WRITTEN PROBLEM: Lay out the entries below as a numbered list, starting with the line that contains "This screenshot has width=1174, height=616." and going through the line that contains "[x=250, y=112]", with both lines included and blank lines omitted. Leave the pictures out of your answer.

WORKING DATA:
══════

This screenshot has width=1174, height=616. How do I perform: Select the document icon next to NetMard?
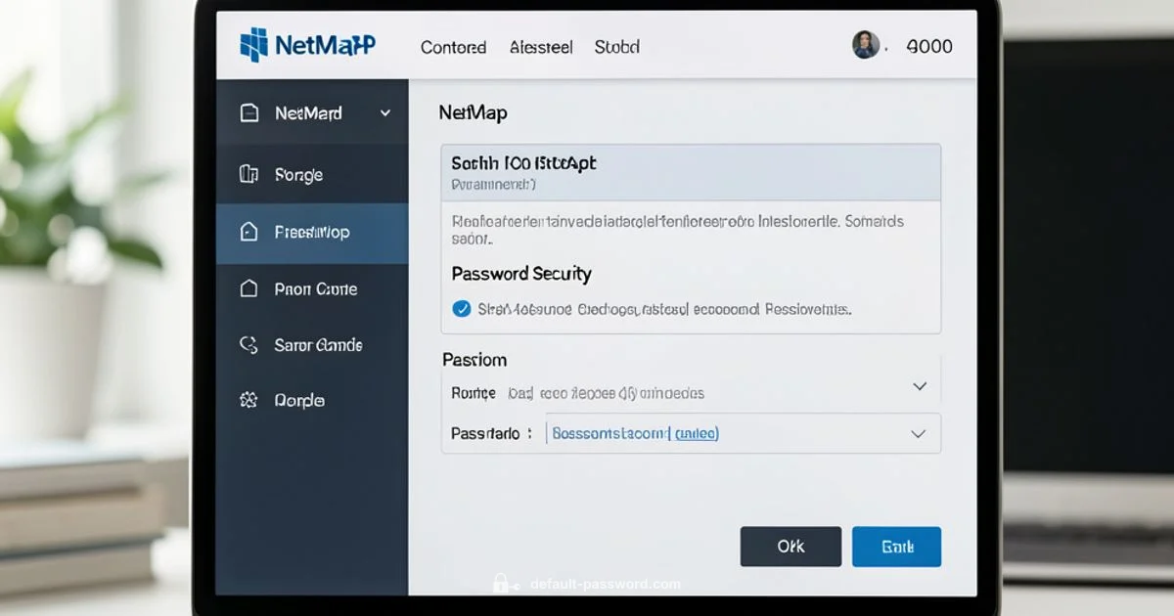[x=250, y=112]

══════

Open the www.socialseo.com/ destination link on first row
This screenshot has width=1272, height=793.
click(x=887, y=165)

══════

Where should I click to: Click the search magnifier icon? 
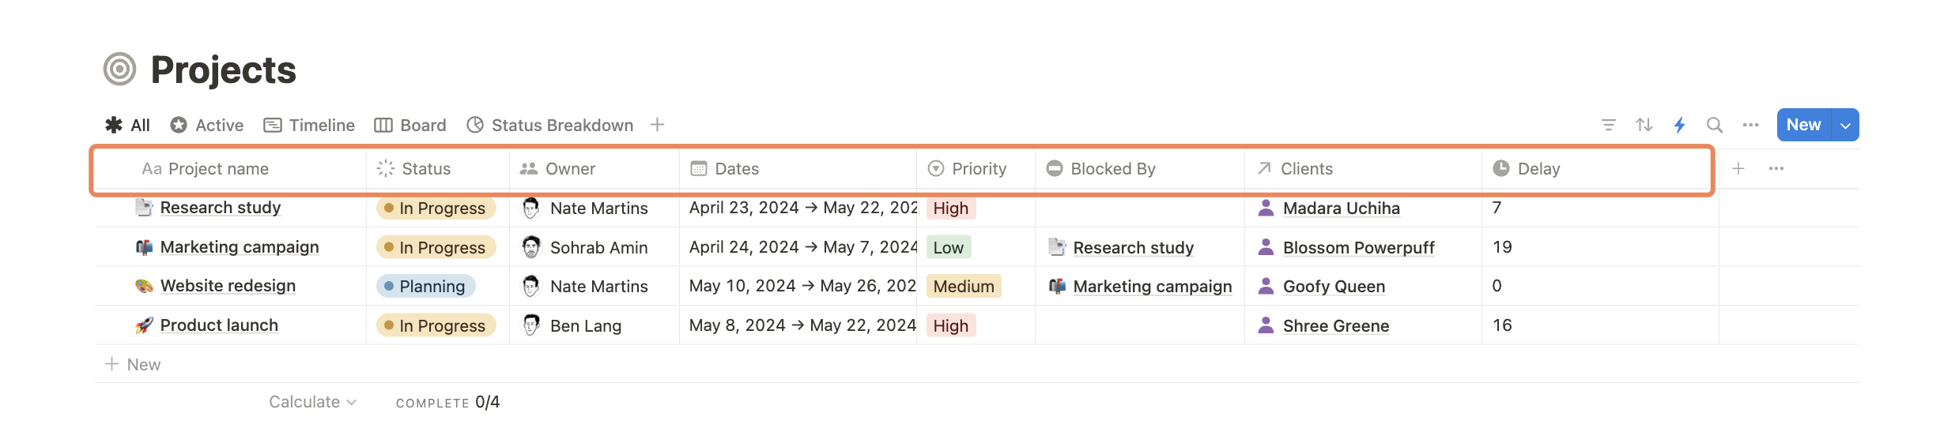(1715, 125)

══════

IN RESPONSE:
1. This screenshot has width=1174, height=616. How do I perform: Select the document icon next to NetMard?
2. [x=250, y=112]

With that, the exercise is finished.